# Task statement
Return every record verbatim, omitting all pictures.

BEGIN Extracted data

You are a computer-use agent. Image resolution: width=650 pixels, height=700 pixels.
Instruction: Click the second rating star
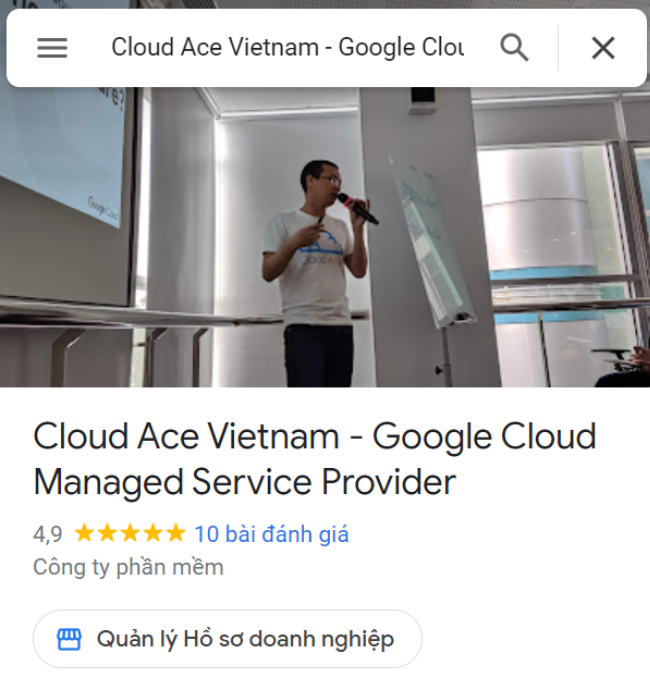point(107,533)
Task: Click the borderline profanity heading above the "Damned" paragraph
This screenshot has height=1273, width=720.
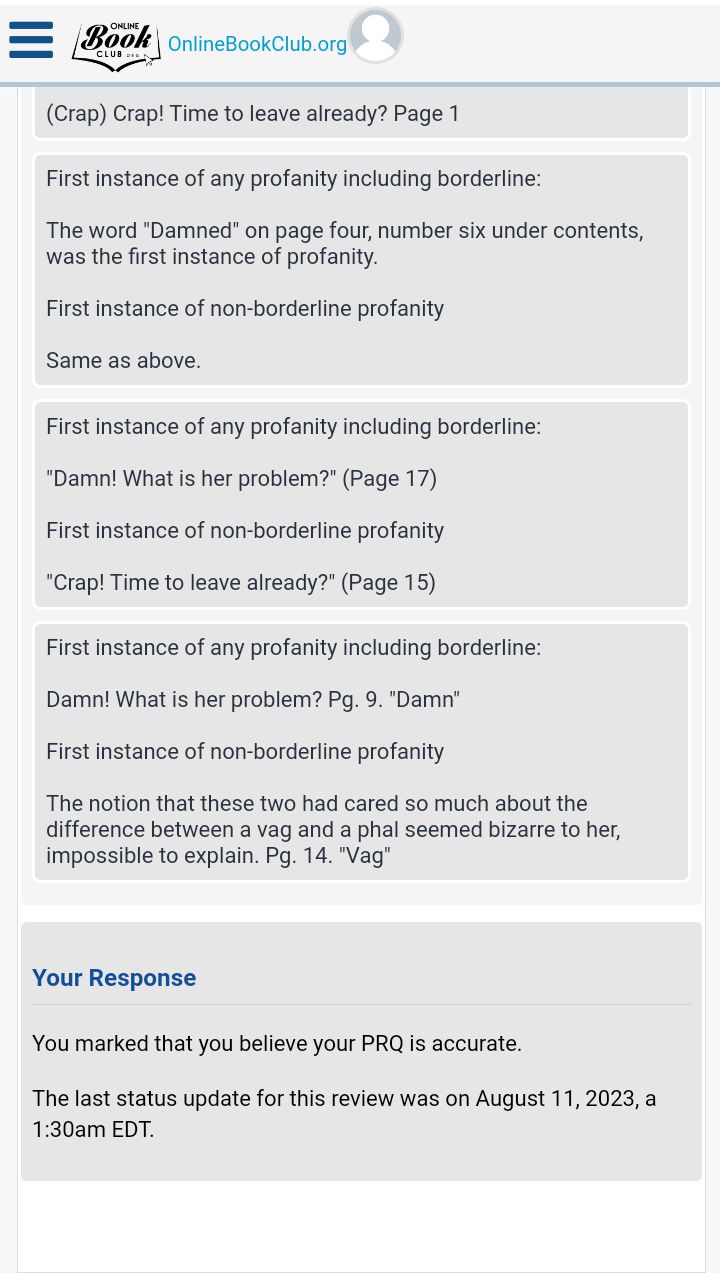Action: (x=293, y=179)
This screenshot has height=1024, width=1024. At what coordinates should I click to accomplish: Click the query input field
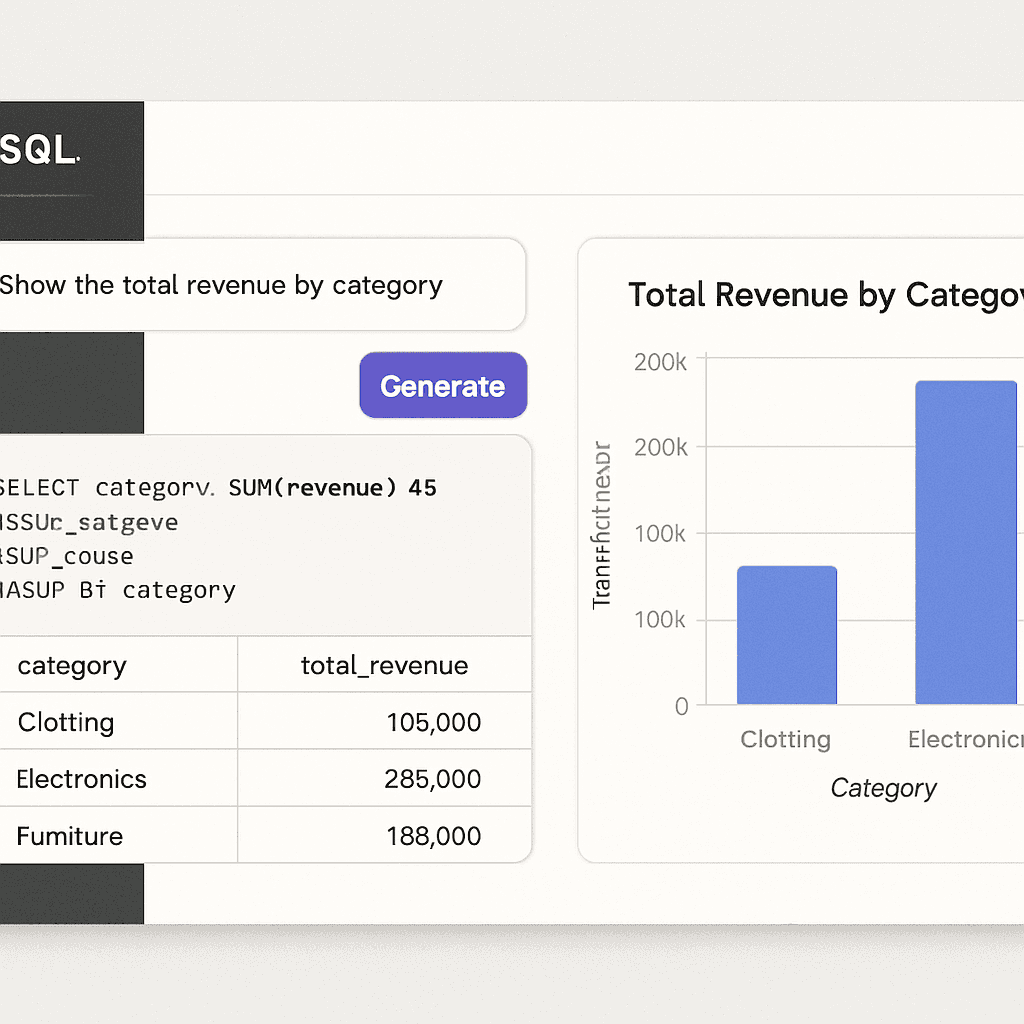pyautogui.click(x=260, y=284)
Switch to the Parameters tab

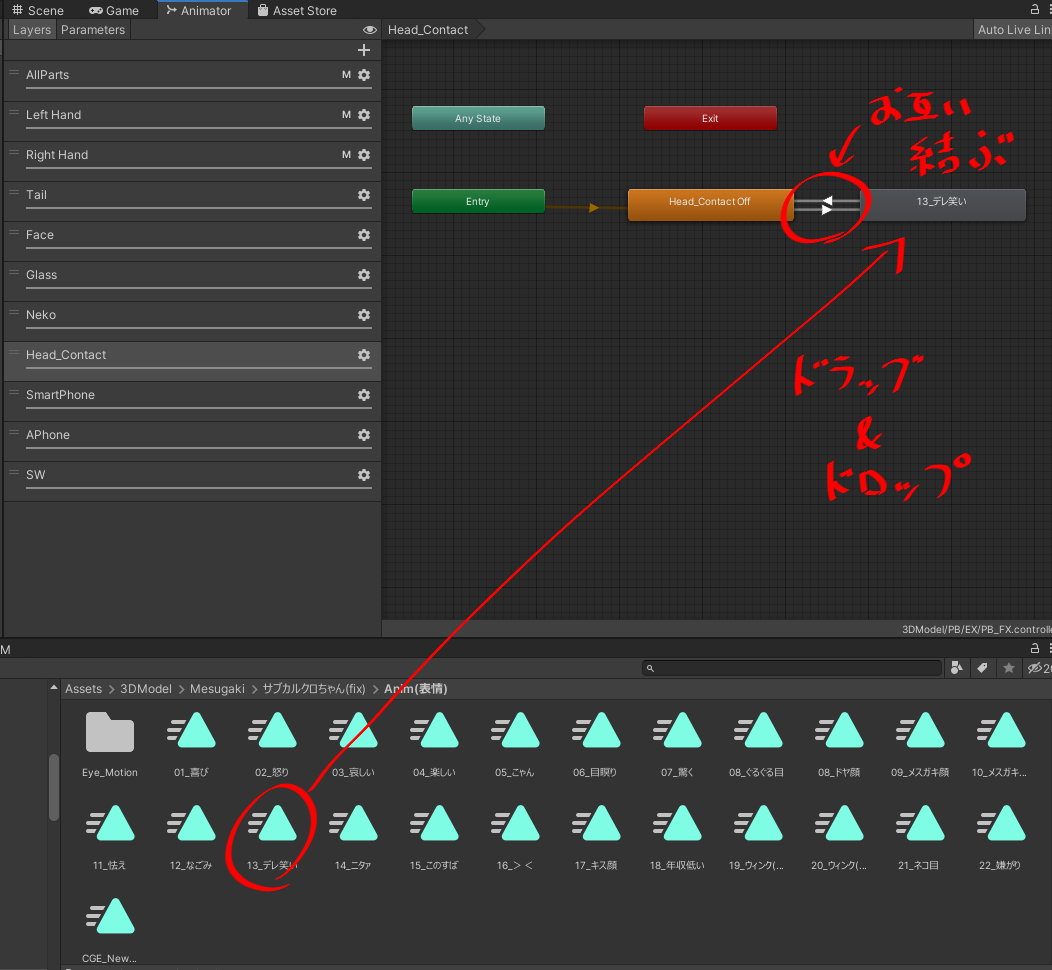[93, 30]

END Extracted data

# Your solution
You are a computer-use agent. Image resolution: width=650 pixels, height=700 pixels.
Instruction: Click the second rating star
point(107,533)
Task: Click the borderline profanity heading above the "Damned" paragraph
This screenshot has height=1273, width=720.
Action: (x=293, y=179)
This screenshot has height=1024, width=1024. At what coordinates should I click to accomplish: Click the query input field
pyautogui.click(x=260, y=284)
Switch to the Parameters tab

[93, 30]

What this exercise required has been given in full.